[Stored records]
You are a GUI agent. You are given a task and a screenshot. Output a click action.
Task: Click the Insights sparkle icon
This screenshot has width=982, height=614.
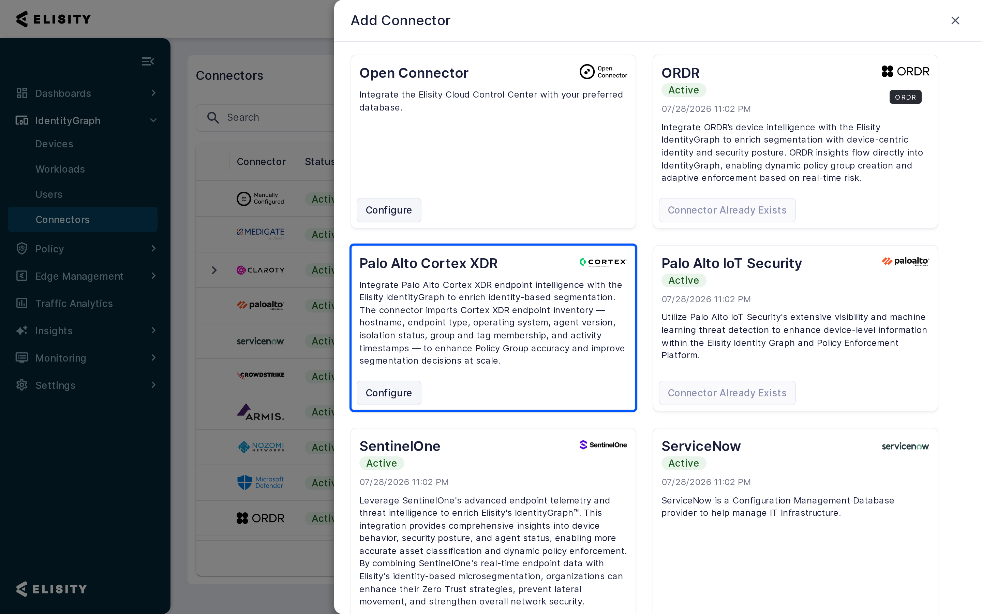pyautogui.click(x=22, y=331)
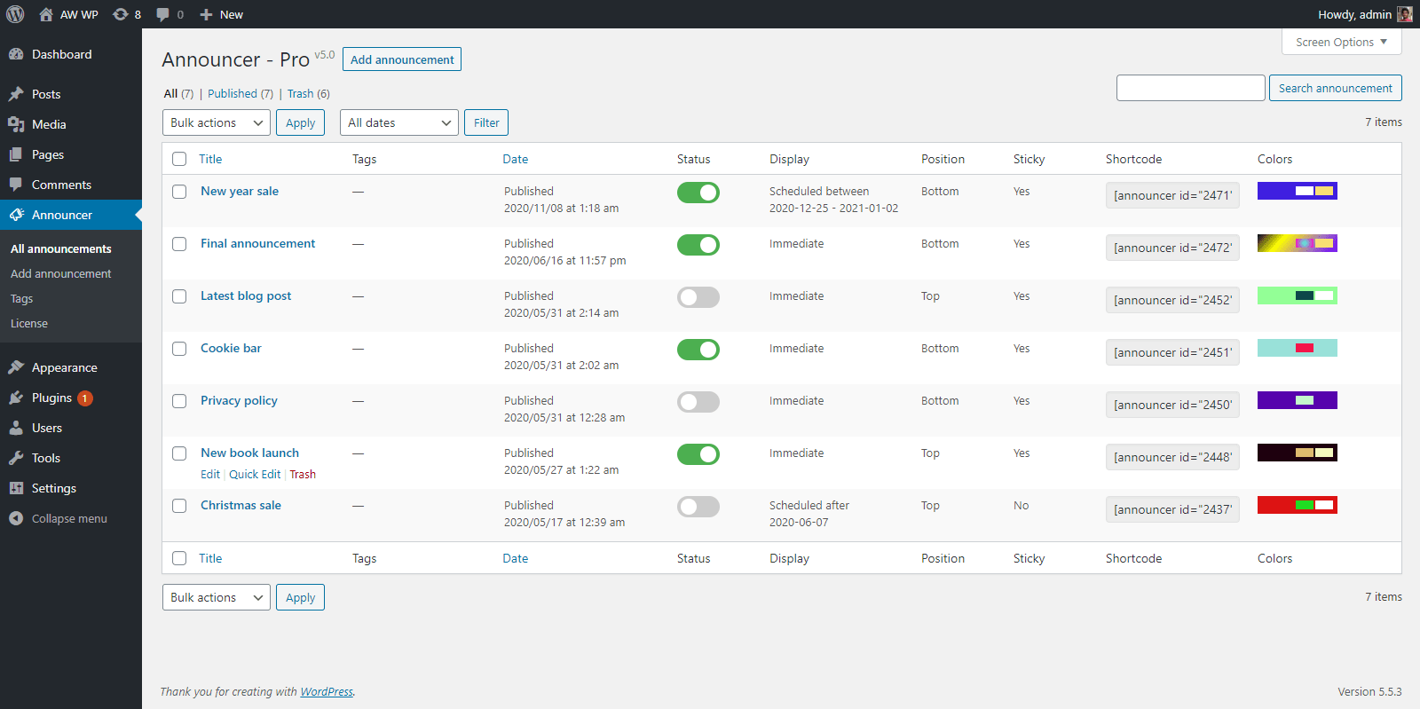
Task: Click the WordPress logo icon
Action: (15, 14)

> _Exercise_: Copy out the entries exactly. No pictures.

> _The completed task_:
You are a GUI agent. You are given a task and a screenshot. Output a click action.
Task: Click the Insights sparkle icon
This screenshot has width=982, height=614.
pyautogui.click(x=22, y=331)
Task: Click the WordPress logo icon
Action: (15, 14)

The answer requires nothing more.